Gadolinium disilicide is a binary inorganic compound of gadolinium and silicon with the chemical formula GdSi2.

==Synthesis==
GdSi2 can be produced by heating gadolinium and silicon in the presence of mercury. The mercury is removed by distillation after the reaction. The compound can also be produced by the reaction of magnesium silicide and gadolinium chloride.

==Physical properties==
The compound features a metallic luster and exceptional thermal stability with a high melting point, ideal for high-temperature environments.
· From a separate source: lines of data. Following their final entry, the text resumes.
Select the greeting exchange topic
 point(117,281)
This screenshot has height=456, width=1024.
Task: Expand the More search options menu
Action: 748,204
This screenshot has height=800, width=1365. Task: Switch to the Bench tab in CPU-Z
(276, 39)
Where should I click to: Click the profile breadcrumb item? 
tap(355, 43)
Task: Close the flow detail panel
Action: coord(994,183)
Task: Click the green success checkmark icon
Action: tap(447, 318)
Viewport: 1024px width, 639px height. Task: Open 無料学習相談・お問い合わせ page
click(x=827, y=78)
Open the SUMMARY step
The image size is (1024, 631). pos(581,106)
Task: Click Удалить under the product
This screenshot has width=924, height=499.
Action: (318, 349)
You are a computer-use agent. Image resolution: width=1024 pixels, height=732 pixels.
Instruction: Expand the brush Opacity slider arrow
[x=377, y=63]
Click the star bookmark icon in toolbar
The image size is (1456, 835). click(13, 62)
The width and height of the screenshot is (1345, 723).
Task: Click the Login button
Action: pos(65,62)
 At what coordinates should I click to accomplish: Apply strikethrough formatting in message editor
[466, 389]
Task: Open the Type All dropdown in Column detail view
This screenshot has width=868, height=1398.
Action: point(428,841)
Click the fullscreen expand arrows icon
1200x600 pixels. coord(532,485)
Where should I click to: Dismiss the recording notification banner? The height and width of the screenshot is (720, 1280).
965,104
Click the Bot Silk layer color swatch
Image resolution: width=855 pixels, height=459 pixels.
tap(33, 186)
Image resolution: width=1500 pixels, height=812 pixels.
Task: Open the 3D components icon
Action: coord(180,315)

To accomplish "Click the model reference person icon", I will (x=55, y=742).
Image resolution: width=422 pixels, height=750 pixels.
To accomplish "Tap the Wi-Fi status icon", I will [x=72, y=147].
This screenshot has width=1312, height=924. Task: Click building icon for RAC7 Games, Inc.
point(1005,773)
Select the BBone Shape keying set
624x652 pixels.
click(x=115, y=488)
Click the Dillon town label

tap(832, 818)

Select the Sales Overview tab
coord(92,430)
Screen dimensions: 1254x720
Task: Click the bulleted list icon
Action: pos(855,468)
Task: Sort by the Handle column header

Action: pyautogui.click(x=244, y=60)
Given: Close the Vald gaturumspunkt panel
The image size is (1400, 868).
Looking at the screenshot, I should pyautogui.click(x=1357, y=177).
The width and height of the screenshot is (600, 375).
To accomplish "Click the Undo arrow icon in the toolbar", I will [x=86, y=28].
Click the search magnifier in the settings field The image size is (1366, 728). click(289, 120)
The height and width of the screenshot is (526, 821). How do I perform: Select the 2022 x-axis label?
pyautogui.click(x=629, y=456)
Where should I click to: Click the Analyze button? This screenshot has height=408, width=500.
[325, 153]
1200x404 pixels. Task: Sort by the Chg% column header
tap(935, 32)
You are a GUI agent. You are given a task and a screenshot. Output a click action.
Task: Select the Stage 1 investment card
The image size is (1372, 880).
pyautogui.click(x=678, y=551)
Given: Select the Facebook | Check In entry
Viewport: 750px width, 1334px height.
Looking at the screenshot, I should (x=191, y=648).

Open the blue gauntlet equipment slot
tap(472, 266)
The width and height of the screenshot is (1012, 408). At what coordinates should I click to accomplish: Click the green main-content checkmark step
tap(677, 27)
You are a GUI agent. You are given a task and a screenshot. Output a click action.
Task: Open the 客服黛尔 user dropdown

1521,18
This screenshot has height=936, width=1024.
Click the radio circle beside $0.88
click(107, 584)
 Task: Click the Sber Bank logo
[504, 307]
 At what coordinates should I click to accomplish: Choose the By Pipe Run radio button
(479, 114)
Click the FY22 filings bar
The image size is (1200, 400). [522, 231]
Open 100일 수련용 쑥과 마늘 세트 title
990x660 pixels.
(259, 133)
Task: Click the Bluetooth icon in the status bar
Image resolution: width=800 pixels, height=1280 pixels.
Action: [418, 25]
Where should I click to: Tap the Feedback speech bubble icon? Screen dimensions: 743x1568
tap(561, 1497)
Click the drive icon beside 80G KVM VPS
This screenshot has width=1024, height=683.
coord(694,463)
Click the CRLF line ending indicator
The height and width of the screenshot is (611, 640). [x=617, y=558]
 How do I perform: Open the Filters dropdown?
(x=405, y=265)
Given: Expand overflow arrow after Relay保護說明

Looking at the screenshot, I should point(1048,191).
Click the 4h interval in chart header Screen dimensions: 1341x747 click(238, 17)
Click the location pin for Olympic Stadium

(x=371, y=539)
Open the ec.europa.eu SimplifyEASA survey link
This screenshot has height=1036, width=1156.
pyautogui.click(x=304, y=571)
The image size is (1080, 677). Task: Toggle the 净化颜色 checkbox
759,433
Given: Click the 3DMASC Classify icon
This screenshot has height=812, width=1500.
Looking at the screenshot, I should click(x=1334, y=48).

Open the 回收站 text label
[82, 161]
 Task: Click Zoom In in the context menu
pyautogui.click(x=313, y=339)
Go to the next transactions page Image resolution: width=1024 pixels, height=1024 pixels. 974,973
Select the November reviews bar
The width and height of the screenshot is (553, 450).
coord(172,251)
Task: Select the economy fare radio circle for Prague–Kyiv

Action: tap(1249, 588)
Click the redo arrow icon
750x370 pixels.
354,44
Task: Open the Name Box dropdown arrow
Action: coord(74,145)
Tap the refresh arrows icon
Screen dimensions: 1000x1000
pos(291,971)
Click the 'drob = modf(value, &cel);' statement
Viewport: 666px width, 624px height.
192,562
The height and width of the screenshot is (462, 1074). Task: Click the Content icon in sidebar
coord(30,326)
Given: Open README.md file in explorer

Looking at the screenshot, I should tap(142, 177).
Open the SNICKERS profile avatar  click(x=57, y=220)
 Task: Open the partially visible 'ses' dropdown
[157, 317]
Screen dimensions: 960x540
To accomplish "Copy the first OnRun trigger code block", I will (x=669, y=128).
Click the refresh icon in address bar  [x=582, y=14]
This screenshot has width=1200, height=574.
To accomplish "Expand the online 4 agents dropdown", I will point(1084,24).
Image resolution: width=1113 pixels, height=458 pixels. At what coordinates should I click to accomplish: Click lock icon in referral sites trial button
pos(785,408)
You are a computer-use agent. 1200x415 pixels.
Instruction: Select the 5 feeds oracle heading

Its semiconducting behavior varies with temperature and doping, while its hexagonal crystal structure (space group P6/mmm) underpins distinctive electronic and magnetic properties.

Gadolinium disilicide also exists in orthorhombic form, space group Imam.

==Chemical properties==
The compound is easily oxidized when heated; this fact limits its applications.

==Uses==
Key applications include: thermoelectric materials leveraging electrical conductivity and thermal insulation, advanced electronics (e.g., spintronics) due to gadolinium’s intrinsic magnetism, magnetic materials research, where its phenomena are studied for novel device integration.

The compound remains a focal point in materials science and condensed matter physics for its multifunctional characteristics.